I don’t trust universities to protect any of us, any of the academics who are out there criticizing the Trump administration. I suspect if Trump came after us, our universities would not protect us.

Enrique Tarrio, líder de la milicia extremista de los Proud Boys, habla con la prensa en el aeropuerto de Miami tras ser indultado por Trump el pasado 20 de enero. Estaba condenado a 22 años de cárcel por su participación en el asalto al Capitolio.Enrique Tarrio, leader of the Proud Boys extremist militia, speaks to the press at Miami airport after being pardoned by Trump on January 20, 2025. He had been sentenced to 22 years in prison for his role in the Capitol attack.Giorgio Viera (REUTERS)

Q. Returning to the subject of the book: what can we expect — in a fratricidal scenario — from the 1,600 prisoners who attacked the Capitol, whom Trump pardoned on his first day in office?

A. If Trump decides to run for a third term — or if he loses the next election and doesn’t want to leave the White House — I definitely see them coming to his defense. They already did before… they would do so now, with even more reason. They’re not going to let their country be taken away from them.

Q. The Constitution doesn’t allow for a third term...

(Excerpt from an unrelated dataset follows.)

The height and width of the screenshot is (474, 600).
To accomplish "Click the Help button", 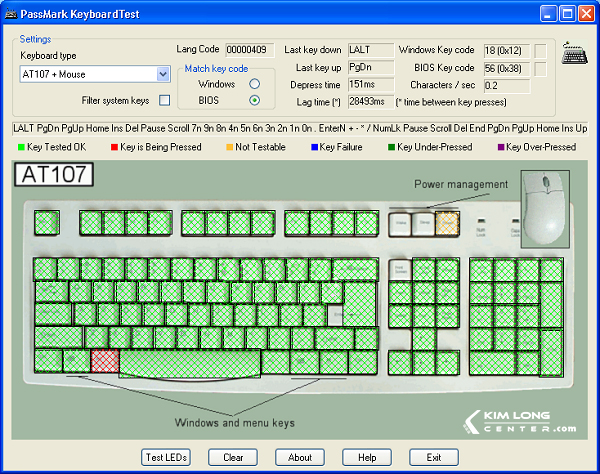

A. Everything about Trump indicates that there’s no reason he would ever want to give up power. We have a precedent for a third or fourth term, [under Franklin D. Roosevelt]. Now, that was at a time of war… but actually, the United States being at war with another country or some violent extremist group benefits Trump. I could imagine Trump using that strategy — which I think is a strategy [Israel’s Benjamin] Netanyahu has used, for example — to provoke an outside attack on the United States, or start a war against a weaker country. Then, he could declare emergency powers. [In such a scenario], the American public is more apt to rally around him and say, “Well, it’s too dangerous to change presidents right now. We need stability in the White House.”